The impacts of deep learning and neural networks are far-reaching. The primary changes include significant improvements in accuracy, elimination of handcrafted features via end-to-end learning, and scaling of deep learning models to handle large datasets and complex tasks.

2013: Word Embeddings

A visualization of word embeddings

Word embeddings are a type of representation that maps words to dense vectors in a continuous space. These vectors capture the semantic relationships between words, allowing machines to understand the meaning of text and perform tasks such as machine translation, sentiment analysis, and question answering. In addition, word embeddings introduced concepts such as distributed representation, semantic similarity, and word analogy; this led to several popular word embedding techniques:

  • Word2Vec
  • GloVe
  • FastText

Word embeddings contributed to NLP research in three main ways. First, word embeddings significantly improved the performance of many NLP tasks, such as machine translation, sentiment analysis, and question answering. Second, word embeddings allow machines to understand the semantic relationships between words, enabling them to perform more sophisticated tasks. Third, pretrained word embeddings can be used as a starting point for training other NLP models, accelerating the learning process.

2017: Transformer Models

A picture showing the architecture of the transformer model.

Introduced in the 2017 paper "Attention Is All You Need", transformer models are based on the attention mechanism, which allows the model to focus on different parts of the input sequence when processing information. Some of the key components of the transformer model is the encoder-decoder architecture, self-attention, and positional encoding. Surpassing previous models tackling machine translation, transformer models could also generate concise summaries of long documents and answer questions based on a given text corpus. Additionally, it can also generate human-quality text, such as poetry, code, scripts, musical pieces, email, letters, etc. The transformer model brought further positive enhancements in terms of accuracy, efficiency, and versatility.

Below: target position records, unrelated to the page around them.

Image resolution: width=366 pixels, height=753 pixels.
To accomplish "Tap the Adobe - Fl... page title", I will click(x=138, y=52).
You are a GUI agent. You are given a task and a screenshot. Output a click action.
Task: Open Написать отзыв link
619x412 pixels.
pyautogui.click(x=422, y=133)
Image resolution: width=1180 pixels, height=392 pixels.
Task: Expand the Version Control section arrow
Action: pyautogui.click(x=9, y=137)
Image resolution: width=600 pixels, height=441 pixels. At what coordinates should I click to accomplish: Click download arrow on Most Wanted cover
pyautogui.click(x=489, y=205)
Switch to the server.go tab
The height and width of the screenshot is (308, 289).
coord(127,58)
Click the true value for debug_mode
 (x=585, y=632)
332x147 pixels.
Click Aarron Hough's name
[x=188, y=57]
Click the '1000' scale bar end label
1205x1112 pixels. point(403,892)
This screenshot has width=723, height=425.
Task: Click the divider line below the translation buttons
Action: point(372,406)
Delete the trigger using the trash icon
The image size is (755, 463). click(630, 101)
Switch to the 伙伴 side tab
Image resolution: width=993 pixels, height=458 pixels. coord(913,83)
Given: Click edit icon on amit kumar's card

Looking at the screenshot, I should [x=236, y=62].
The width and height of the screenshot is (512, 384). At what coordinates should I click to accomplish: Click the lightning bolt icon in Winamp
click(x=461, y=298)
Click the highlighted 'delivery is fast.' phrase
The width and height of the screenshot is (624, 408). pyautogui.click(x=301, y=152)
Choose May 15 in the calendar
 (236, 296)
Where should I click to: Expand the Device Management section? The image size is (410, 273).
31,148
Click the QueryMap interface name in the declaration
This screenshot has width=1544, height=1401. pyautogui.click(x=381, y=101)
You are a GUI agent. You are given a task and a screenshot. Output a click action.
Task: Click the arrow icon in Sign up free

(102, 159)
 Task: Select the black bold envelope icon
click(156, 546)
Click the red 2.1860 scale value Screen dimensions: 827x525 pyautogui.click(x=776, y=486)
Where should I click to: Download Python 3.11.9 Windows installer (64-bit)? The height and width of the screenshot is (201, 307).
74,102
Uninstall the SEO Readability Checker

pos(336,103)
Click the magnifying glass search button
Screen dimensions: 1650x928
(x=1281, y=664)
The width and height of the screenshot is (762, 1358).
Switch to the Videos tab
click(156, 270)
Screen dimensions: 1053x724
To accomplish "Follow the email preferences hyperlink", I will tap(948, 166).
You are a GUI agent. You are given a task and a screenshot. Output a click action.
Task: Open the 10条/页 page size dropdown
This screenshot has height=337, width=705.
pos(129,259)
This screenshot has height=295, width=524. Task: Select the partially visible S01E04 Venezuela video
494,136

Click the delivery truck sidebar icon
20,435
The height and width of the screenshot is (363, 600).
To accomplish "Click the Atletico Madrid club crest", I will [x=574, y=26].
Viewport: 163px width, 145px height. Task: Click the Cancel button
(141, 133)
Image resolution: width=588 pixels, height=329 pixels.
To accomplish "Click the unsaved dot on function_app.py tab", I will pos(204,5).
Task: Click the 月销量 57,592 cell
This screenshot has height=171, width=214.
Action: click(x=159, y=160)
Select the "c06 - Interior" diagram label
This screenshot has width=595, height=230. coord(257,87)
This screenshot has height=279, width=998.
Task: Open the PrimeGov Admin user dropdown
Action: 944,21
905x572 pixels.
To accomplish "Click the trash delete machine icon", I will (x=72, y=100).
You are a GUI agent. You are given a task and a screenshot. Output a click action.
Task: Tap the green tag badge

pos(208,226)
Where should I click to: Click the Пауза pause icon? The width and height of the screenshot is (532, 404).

2020s: Large Language Models

A figure illustrating the direct use of Large Language Models

In recent years, Large Language Models (LLMs) have emerged as a powerful tool for NLP tasks. Some key characteristics include its massive scale, generative capabilities, multi-task learning, and contextual understanding. Some of the most well known LLMs are listed below.

  • GPT-3 (OpenAI)
  • LaMDA (Google AI)
  • BERT (Google AI)

LLMs are capable of generating creative content, translating text between different languages, answering questions based on given text, and creating chatbots capable of natural language conversations. Despite the significant advancement, there are challenges and limitations associated with LLMs, with a focus on bias, misinformation, and computational resources. As of now, researchers are working on improving factual accuracy, addressing existing bias, and exploring ways to make LLMs more efficient and scalable.